OPINIÃO | A solidariedade dos emigrantes além-fronteiras: o exemplo inspirador do comendador Manuel Bettencourt, por Daniel Bastos
Uma das marcas mais características das comunidades portuguesas espalhadas pelos quatro cantos do mundo é indubitavelmente a sua dimensão solidária, uma genuína marca genética da diáspora lusa, constantemente expressa em gestos, campanhas e iniciativas fautoras de valores humanistas e altruístas.
Dentro da centelha solidária que brilha incessantemente no seio da dispersa geografia das comunidades portuguesas, destaca-se ao longo das últimas décadas, o exemplo inspirador do comendador Manuel Bettencourt, uma das figuras mais gradas da comunidade luso-americana.
Natural de Ribeirinha, uma aldeia do concelho de Santa Cruz da Graciosa, ilha Graciosa, arquipélago dos Açores, Manuel Bettencourt emigrou para a América no final dos anos 60, na casa dos vinte anos de idade, ao encontro dos pais que tinham partido um ano antes em demanda de melhores condições de vida para uma família humilde e numerosa.
A chegada à Califórnia, o estado com maior número de emigrantes portugueses e lusodescendentes nos Estados Unidos, marcou o início de uma trajetória de um verdadeiro “self–made man”, cujo trabalho, esforço e resiliência, valores coligidos no seio familiar, sustentaram uma graduação em Educação Geral no San Jose City College, uma licenciatura em Biologia na San Jose State University, e uma especialidade de Estomatologia no ensino superior em Guadalajara, no México.
Profissional de medicina dentária renomado, o emigrante graciosense, presentemente conselheiro da comunidade portuguesa na Califórnia e dedicado dirigente associativo luso-americano, ao longo dos trinta anos que exerceu cirurgia dentária no seu consultório em Santa Clara, atual centro de Silicon Valley, nunca recusou um paciente por falta de dinheiro.
Estando já aposentado, mostra-se ainda hoje disponível para prestar cuidados dentários a inúmeras crianças de agregados carenciados, por exemplo, de imigrantes mexicanos. Sendo que, através da Santa Clara County Dental Society (SCCDS), continua a ensinar em escolas primárias, higiene oral às crianças.
Desde 2008, exerce também voluntariado na clínica odontológica do CityTeam, no norte de San José, uma estrutura que fornece ajuda e apoio a homens, mulheres e crianças que lutam contra a insegurança alimentar, violência doméstica, toxicodependência ou situação de sem-abrigo. Ao longo da última década, uma vez por semana, o distinto emigrante açoriano tem prestado graciosamente na clínica odontológica CityTeam de San José, apetrechada com material e equipamentos vindos generosamente do seu antigo consultório, serviço dentário a diversos sem-abrigo e jovens toxicodependentes.

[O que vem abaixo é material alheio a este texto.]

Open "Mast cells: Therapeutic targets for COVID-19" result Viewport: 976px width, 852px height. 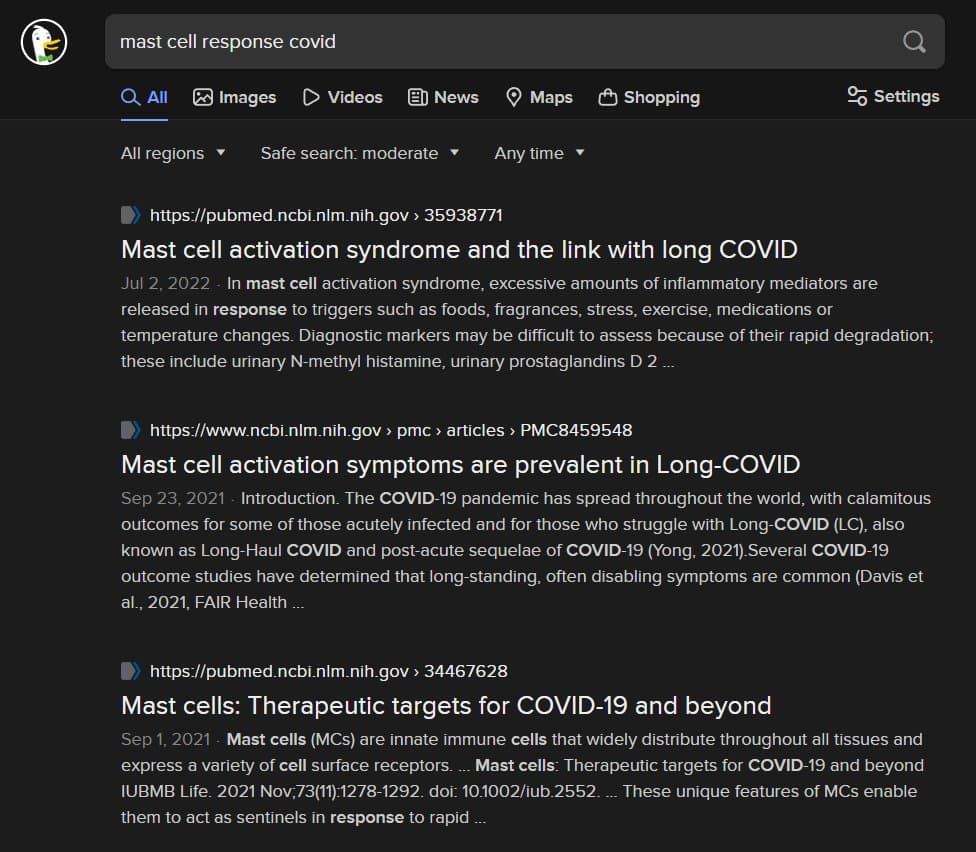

Este trabalho de voluntariado, incalculável na riqueza e na coesão social, no bem fazer, na promoção da qualidade de vida dos mais desvalidos de San José, a terceira cidade mais populosa da Califórnia, acarreta inclusive que o dentista luso-americano aposentado, tenha de pagar para renovar a sua licença. Assim como custear e realizar cursos de educação continuada, cinquenta horas a cada dois anos para atualizar os novos materiais e técnicas, além de comprar e pagar um seguro de negligência todos os anos para trabalhar a título gracioso.
O notável trabalho e contributo de Manuel Bettencourt – agraciado com o distintivo da Ordem do Mérito em 2002, a Ordem do Infante D. Henrique em 2011 e a Insígnia Autonómica de Reconhecimento em 2015 -, para aumentar a participação de todos na construção de uma sociedade melhor, concorreu para que no passado dia 13 de janeiro tenha sido distinguido, durante a Gala da Santa Clara County Dental Society (SCCDS), com um dos Prémios Anuais de Excelência Odontológica.
Num mundo repleto de desafios e desigualdades sociais, o comendador Manuel Bettencourt, que ainda recentemente doou meio milhão de dólares para a prossecução do programa de estudos portugueses na San Jose State University, ao assumir a solidariedade como missão de vida, inspira-nos a máxima de Franz Kafka, um dos escritores mais influentes do século XX: “A solidariedade é o sentimento que melhor expressa o respeito pela dignidade humana”.